Eppure il nuovo secolo, il ventesimo si era aperto nel mito di un progresso che si pensava inarrestabile; progresso scientifico e tecnico che si sperava avrebbe dato all’umanità una vita illuminata dall’energia elettrica. Insieme all’illuminazione elettrica nelle città, nuove strabilianti invenzioni avevano fatto la loro comparsa, e l’umanità negli anni che precedettero il conflitto fu percorsa da un illusorio ottimismo: la scienza, la tecnica, in una parola il progresso, avrebbero sconfitto per sempre miseria e malattia. Non fu così.

Il progresso tecnico-scientifico non fu utilizzato per il benessere degli esseri umani. Il progresso tecnico diede invece agli eserciti armi con un potere distruttivo e omicida mai prima neppure immaginato. 

Fecero la loro comparsa sui campi di battaglia le mitragliatrici, i carri armati, gli aerei da combattimento, pezzi di artiglieria in grado di seminare morte e distruzione a distanze prima di allora impensabili.

Anche allora, i fautori della guerra, si badi bene in entrambi gli schieramenti, erano arciconvinti di battersi per una causa giustissima e sognavano una guerra che avrebbe posto fine a tutte le guerre. Inutile ricordare che al contrario, la prima guerra mondiale pose le premesse per il secondo ancor più terribile conflitto, la seconda guerra mondiale.
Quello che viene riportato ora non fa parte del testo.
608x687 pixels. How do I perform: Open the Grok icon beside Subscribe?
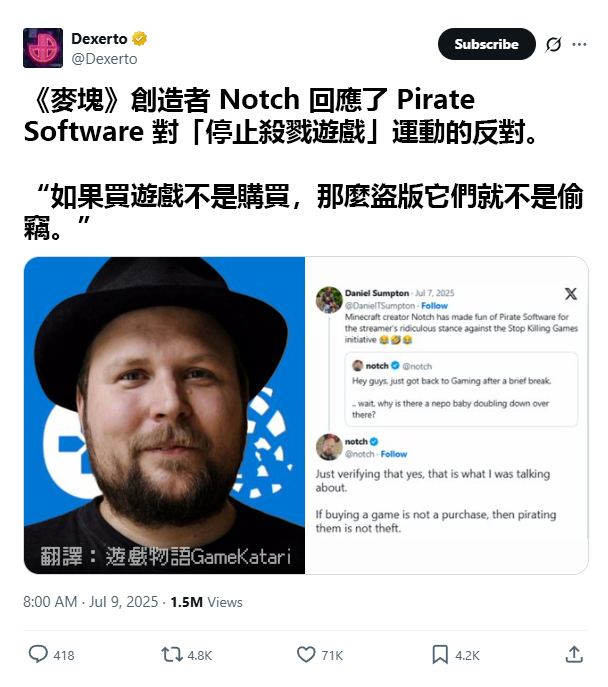(x=554, y=44)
Fa strano pensare oggi alla guerra e a quella guerra lontana nel tempo. Fa strano e ad un tempo angoscia, visto che i media ci inondano quotidianamente con le immagini, con i racconti e con i dibattiti di un’altra guerra, una guerra attuale, quella fra Russia e Ucraina. Inquieta e angoscia ascoltare da più parti toni bellicosi, e vedere la Nato gonfiare i muscoli. 
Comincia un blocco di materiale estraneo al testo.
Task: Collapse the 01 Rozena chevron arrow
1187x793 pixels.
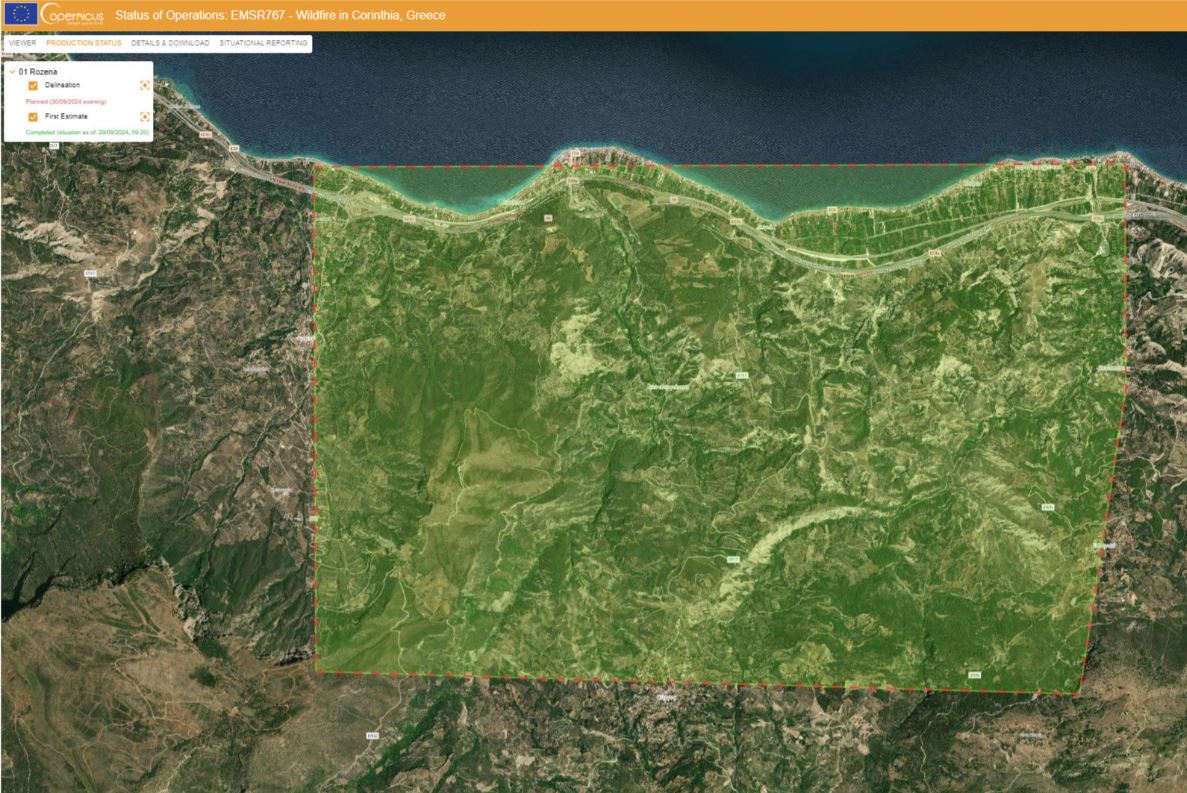Action: point(11,72)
Per la prima volta dalla crisi dei missili di Cuba, crisi in cui, nell’ormai lontano 1962, Stati Uniti e Unione Sovietica sfiorarono lo scontro totale, l’ipotesi di un conflitto globale non appare del tutto irrealistica. Sembra che in molti stiano dimenticando che una guerra mondiale oggi, a differenza di quella pur tremenda combattuta dai nostri avi fra il 1914 e il 1918, non avrebbe né vinti né vincitori, ma, come scrisse Italo Svevo nelle righe conclusive del suo capolavoro, La coscienza di Zeno, Ci sarà un’esplosione enorme che nessuno udrà e la terra ritornata alla forma di nebulosa errerà nei cieli priva di parassiti e di malattie.